Mid-career applicants
A 780-word one-pager often means bullets are describing duties instead of selecting achievements for the target job.
Senior candidates
Two pages can be appropriate, but early-career roles should usually shrink to a few lines once leadership scope and recent results matter more.
Career coaches and resume writers
The count gives a neutral way to discuss whether a draft is underselling, overexplaining, or distributing space poorly across sections.
Frequently Asked Questions
- How many words should a one-page resume have?
- 400-600 words is a practical range for many one-page resumes. Under that, the resume may lack enough evidence. Over that, the page may become crowded unless the formatting is unusually clean.
- When is a two-page resume acceptable?
- A two-page resume makes sense when the second page adds relevant achievements, leadership scope, publications, technical depth, or regulated credentials. It is weaker when page two is mostly old duties, repeated tools, or jobs unrelated to the target role.
- Does ATS software reject resumes for being too long?

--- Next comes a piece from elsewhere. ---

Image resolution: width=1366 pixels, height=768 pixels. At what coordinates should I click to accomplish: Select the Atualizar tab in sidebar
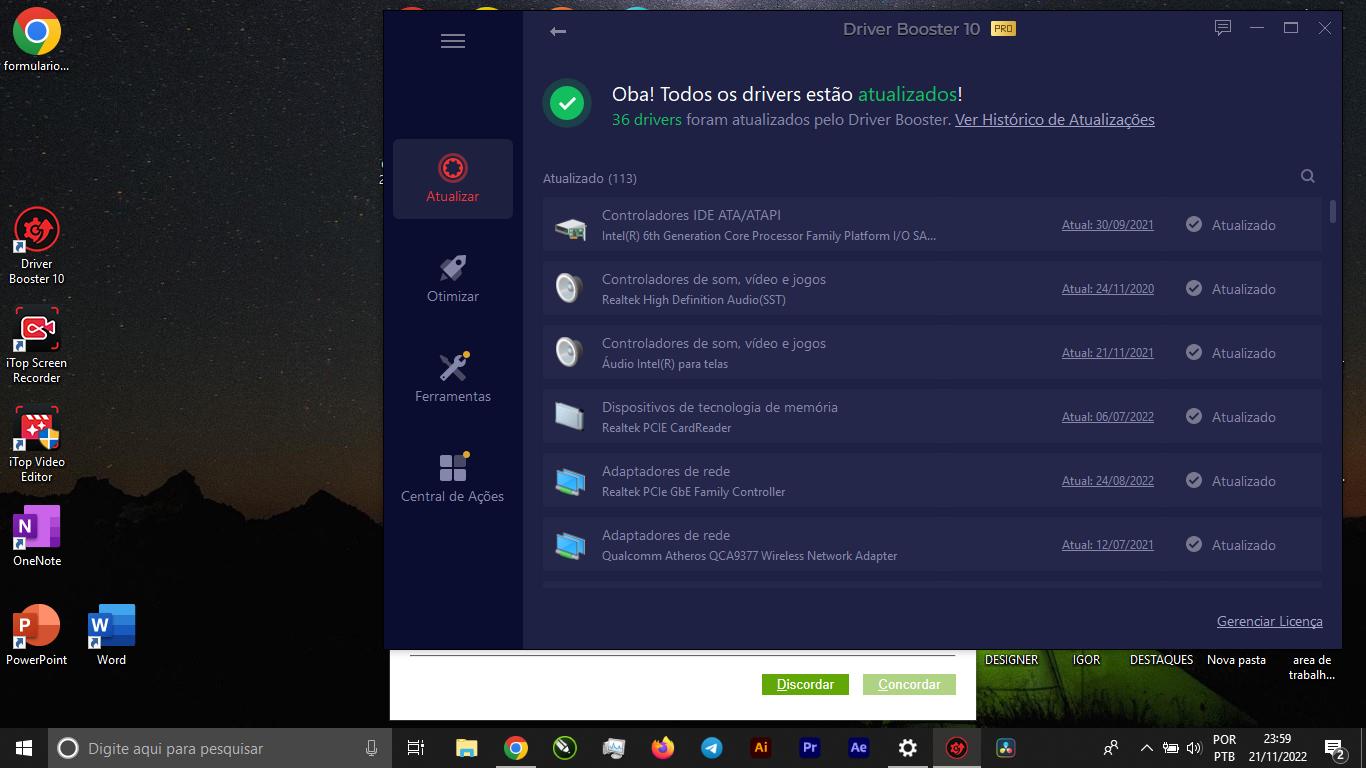(x=453, y=179)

- ATS systems generally parse content rather than reject by word count. The risk is indirect: an extremely short resume may miss relevant keywords, while an overstuffed resume may dilute the strongest match signals with unnecessary history.

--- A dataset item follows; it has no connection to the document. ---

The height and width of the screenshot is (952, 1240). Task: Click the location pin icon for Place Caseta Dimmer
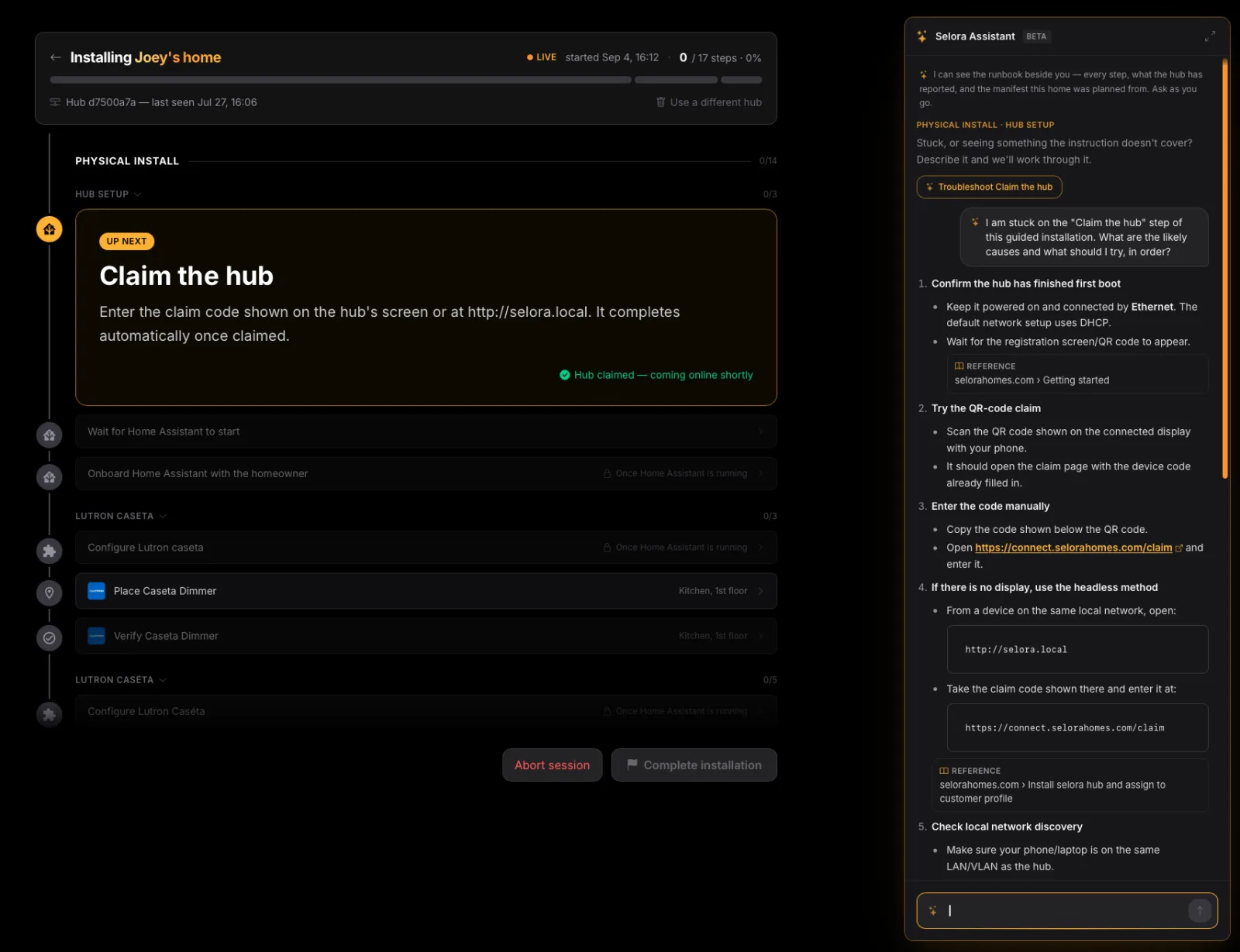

- Should every bullet include a number?
- No. Metrics help when they show scale or outcome, such as revenue, time saved, error reduction, portfolio size, or team scope. A forced metric is worse than a clear evidence-based bullet.
- Should I count my contact header and skills list?
- Yes for total density, no if you are only evaluating experience bullets. Be consistent. A long skills list can add dozens of words while making the resume look keyword-stuffed.
- What should I cut first if my resume is too long?
- Cut repeated skills, generic summary lines, older unrelated roles, and bullets that describe tasks without results. Preserve the bullets that prove fit for the job description.
- What if my resume is short because I have little experience?
- Add proof from projects, internships, coursework, volunteering, or tools used. Do not pad with generic traits like hardworking or detail-oriented.
Resume Limits & Benchmarks
Pro Tips
Use word count to find where you're padding
If the resume is too long, the problem is usually repeated duties, stacked soft skills, or older experience that is no longer earning its space.
Count words per job entry, not just total
Your current or most relevant role should carry more detail than a role from years ago. If older jobs take more space than recent impact, the draft is out of balance.
Aim for 15–20 words per bullet point
Long bullets usually hide two ideas or too much setup. Split them or cut to the measurable result.
Write for scanning, not for full reading
Recruiters do not consume a resume like an article. Shorter phrases, cleaner bullets, and fewer filler words make the draft easier to scan in seconds.
Recheck after every tailoring pass
Role-specific edits often add keywords and examples, but they also create repetition. Recount after each pass so the resume stays sharp.
Bad vs Good
Bad
Responsible for managing reports and communicating with stakeholders.
Good
Built weekly revenue report used by 6 regional managers, cutting manual spreadsheet updates by 4 hours.
Decision Rule
Keep words that prove role fit. Cut words that merely describe the existence of a responsibility.
Common Mistake
Why it fails: Candidates try to include every job duty so nothing is missed.
How to fix it: Treat the job description as the filter and give the most space to recent, relevant proof.
Trust Signal
This mirrors how resumes are reviewed in practice: fast scan first, evidence second, detail only when it earns attention.